Gigi tossed the lines ashore and edged out of the berth and into the channel. In an hour they’d be on their way to Key Largo. Larry looked pretty good, she thought. She had fucked him a couple of times before; maybe she would again. It would make an interesting change from Evan.
EVAN SAT IN the living room with Stone, Dino and Tommy while they briefed him.
“Okay,” Dino said, “Wally Millard is on board; he’s the guy who’s recommending Manny to you. If it should come up in your conversation with Manny, Wally is medium height, stocky, gray hair. He’s ex-NYPD, now a P.I. A lawyer friend referred you to him; you had all your meetings with him at Elaine’s. Be vague about what kind of work he did for you.”
“Okay,” Evan said. “What’s Elaine’s?”
Dino looked at Evan as if he felt sorry for him. “It’s a very popular restaurant in New York, at Eighty-eighth and Second Avenue.”
“Got it.”
Tommy handed Evan a typed sheet of paper and a map. “My friend Mike Levy has agreed to be the target,” he said. “I want you to commit all this to memory, except the map, which you can show Manny. There are written directions to Mike’s house, both from I-95 and from the Intracoastal Waterway, but I want you to strongly suggest an approach from the water. Mike has a Boston Whaler at a little marina just south of there; it’s marked on the map. Tell Manny the shooter can use the boat, then leave the keys in the locker under the steering wheel.”
“Why do you want an approach from the water?” Evan asked.
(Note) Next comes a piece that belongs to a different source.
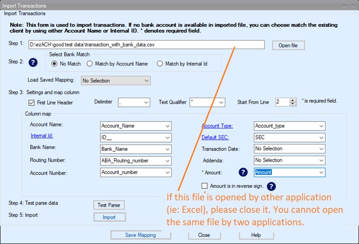Screen dimensions: 359x244
Task: Choose Match by Account Name option
Action: 90,64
“Because it’s easier to see the shooter coming. If he comes by land, he could leave his car anywhere and sneak through the woods. Mike’s making a dummy that he’ll put on the back porch, which overlooks the waterway. There’s a floating dock there with the initials M.L. on a sign. He can shoot from the boat or from the dock.”
Evan read the instructions over carefully. “All right. Why do I want Levy killed?”
“A business partnership gone wrong—there’s some insurance money. Don’t try and give too much detail; you don’t want a guy like Manny to have any more information than he actually needs to accomplish the hit. The more you tell him, the more he’ll ask.”
“Okay.”
Stone handed Evan an envelope. “Here’s your money back. We’ve wiped all the fingerprints off, and all the bills have been marked with a tiny dab of a fluid that won’t show except under ultraviolet light. Also, we’ve left the bands from South Beach Security in place; that will lend credibility. Offer him forty grand, and go as high as sixty if you have to. You’ll give him half the money up front and let him propose how you give him the second half. That’s probably when the state cops will bust him, so you have to call us and give us a location. Otherwise, they’ll have to put a tail on you.”
Tommy gave him a wallet. “You’ve got a driver’s license, a Social Security card and some miscellaneous I.D., all in the name of Howard Worth. It’s an identity we did for a drug cop; all we did was make a new license with your photo from my cell phone camera.”
Evan put the wallet in his pocket. “Do you want me to identify myself by that name?”